Сели чистить рыбу. Витька пристроился рядом с Буровым.

– Дядя Илья, – сказал он, – я опять забыл, что вы рассказывали про дыхание…

– Забываешь, потому что мало ешь рыбы.

– Я не могу есть много рыбы, у меня икота появляется. Вы говорили, что у всех дыхание одинаково, у человека, и у рыб, и у растений.

– Что еще за новости? – Марта тыльной стороной ладони отвела прядь, упавшую на глаза, и посмотрела на Бурова. – Зачем ты морочишь ребенку голову, Илья?

– Я не ребенок! – вскинулся Витька. – Я в пятый класс перешел.

– Пятый класс – это уже солидно, – сказал Буров. – Я не говорил, что все дышат одинаково. Я говорил об общем принципе дыхания. У человека газообмен между воздухом и кровью происходит в альвеолах легких. У рыбы – между водой, содержащей кислород, и кровью – в жаберных пластинках. Разница – в геометрической структуре дыхательных ячеек. А принцип – общий.
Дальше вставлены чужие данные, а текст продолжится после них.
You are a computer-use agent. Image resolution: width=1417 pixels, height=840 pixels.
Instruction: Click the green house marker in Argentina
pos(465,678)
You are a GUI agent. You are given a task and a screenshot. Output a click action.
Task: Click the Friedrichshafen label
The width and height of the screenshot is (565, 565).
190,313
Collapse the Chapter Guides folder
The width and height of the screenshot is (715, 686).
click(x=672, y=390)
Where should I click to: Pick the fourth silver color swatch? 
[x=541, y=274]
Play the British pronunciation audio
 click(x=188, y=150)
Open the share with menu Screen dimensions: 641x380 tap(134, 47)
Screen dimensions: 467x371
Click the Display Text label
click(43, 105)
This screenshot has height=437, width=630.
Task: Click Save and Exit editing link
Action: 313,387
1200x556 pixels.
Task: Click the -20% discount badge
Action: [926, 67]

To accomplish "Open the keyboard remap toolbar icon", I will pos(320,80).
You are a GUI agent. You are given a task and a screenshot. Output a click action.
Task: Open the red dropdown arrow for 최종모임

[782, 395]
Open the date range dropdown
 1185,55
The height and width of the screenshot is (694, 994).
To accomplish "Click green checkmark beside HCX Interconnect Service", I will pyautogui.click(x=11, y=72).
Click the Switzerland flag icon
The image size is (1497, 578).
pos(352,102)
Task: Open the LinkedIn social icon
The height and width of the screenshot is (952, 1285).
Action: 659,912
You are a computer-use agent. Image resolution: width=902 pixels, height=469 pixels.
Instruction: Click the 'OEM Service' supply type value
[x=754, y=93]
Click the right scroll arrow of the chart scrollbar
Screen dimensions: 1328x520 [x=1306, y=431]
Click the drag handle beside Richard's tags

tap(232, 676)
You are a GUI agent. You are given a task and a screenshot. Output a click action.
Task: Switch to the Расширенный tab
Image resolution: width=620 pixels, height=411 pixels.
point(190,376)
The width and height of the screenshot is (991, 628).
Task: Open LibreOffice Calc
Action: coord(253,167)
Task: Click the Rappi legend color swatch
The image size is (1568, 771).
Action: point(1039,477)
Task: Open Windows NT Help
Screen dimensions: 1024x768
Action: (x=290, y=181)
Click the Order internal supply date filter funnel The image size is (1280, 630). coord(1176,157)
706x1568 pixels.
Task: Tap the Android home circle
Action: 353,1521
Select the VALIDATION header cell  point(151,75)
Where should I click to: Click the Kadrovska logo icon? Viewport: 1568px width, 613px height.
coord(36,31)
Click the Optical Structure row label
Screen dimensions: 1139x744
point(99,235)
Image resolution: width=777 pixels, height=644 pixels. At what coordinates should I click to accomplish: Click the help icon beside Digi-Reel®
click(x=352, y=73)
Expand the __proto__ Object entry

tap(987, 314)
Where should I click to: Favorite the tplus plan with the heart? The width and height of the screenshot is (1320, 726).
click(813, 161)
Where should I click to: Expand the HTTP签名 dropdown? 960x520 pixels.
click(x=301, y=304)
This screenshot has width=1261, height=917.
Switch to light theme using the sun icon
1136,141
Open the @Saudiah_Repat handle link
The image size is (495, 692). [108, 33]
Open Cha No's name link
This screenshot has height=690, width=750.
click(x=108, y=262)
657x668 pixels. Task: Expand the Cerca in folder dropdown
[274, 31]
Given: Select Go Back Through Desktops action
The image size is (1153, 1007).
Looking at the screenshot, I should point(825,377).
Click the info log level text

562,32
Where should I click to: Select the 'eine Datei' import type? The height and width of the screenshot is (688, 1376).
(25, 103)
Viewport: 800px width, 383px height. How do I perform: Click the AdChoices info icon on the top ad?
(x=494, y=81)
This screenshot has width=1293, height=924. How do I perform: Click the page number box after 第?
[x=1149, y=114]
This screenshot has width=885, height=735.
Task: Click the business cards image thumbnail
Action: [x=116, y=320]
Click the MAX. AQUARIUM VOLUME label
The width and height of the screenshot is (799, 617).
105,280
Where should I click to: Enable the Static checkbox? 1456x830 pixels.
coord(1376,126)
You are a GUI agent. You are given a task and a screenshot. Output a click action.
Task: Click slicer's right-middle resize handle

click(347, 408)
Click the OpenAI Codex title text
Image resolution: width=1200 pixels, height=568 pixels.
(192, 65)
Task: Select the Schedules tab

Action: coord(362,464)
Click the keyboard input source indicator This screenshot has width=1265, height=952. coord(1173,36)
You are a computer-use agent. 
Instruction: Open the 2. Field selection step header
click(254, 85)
– А у растений? Вы про растения тоже говорили.

– Я говорил, что у растений при фотосинтезе в превращении энергии активно участвует АТФ – аденозинтрифосфорная кислота. Наше дыхание тоже сопровождается синтезом АТФ. Что это значит? Растения и млекопитающие – биологические системы во многом противоположные. А принцип питания или, если хочешь, дыхания, у них общий. Природа всегда ищет и находит общий принцип, единый механизм, как можно более простой. Как говорил Пифагор, «сведение множества к единому – в этом первооснова Красоты».

– Значит, АТФ… – Витька добросовестно пытался понять и запомнить. – Значит, она для всех…

– Именно. Прекрасный биологический аккумулятор и трансформатор энергии, поступающей в организм извне, – вот что такое АТФ.

– Дядя Илья, а эти, плутоняне, они ведь живут потому, что получают… ну, тоже аккумулируют энергию извне… Значит, и у них АТФ?

– Во-от, теперь видно, что ты учишься думать, – одобрил Буров, потроша очередную рыбку. – Что ж, может, и у них.

– Не вводи пятиклассника в заблуждение, Илья, – сказал Морозов. – Эта идея давно отвергнута по той простой причине, что в анаэробных процессах АТФ не участвует. Для действия механизма АТФ, – пояснил он Витьке, – нужна кислородная среда. А на Плутоне ее нет.

– Я говорю о едином принципе, товарищ вице-президент, – сказал Буров. – Может, у них биологический аккумулятор основан не на фосфатных связях, а на каких-то других. Вот полетишь скоро на Плутон – разберись на месте.

– Сам лети и разбирайся, – проворчал Морозов.

– Илья, – переменила Марта разговор, – Инна говорит, что вы со Свеном затеяли тут опасные подводные опыты…

– Напрасно Инна говорит о том, чего еще нет.

– А что – это секрет? – Инна, близоруко прищурившись, посмотрела на Бурова. – А я считаю, что, прежде чем начинать эксперимент, надо посоветоваться со специалистами. Представляешь, – обратилась она к Марте, – задумали научиться дышать морской водой. Разве это шутка – заполнять водой легкие?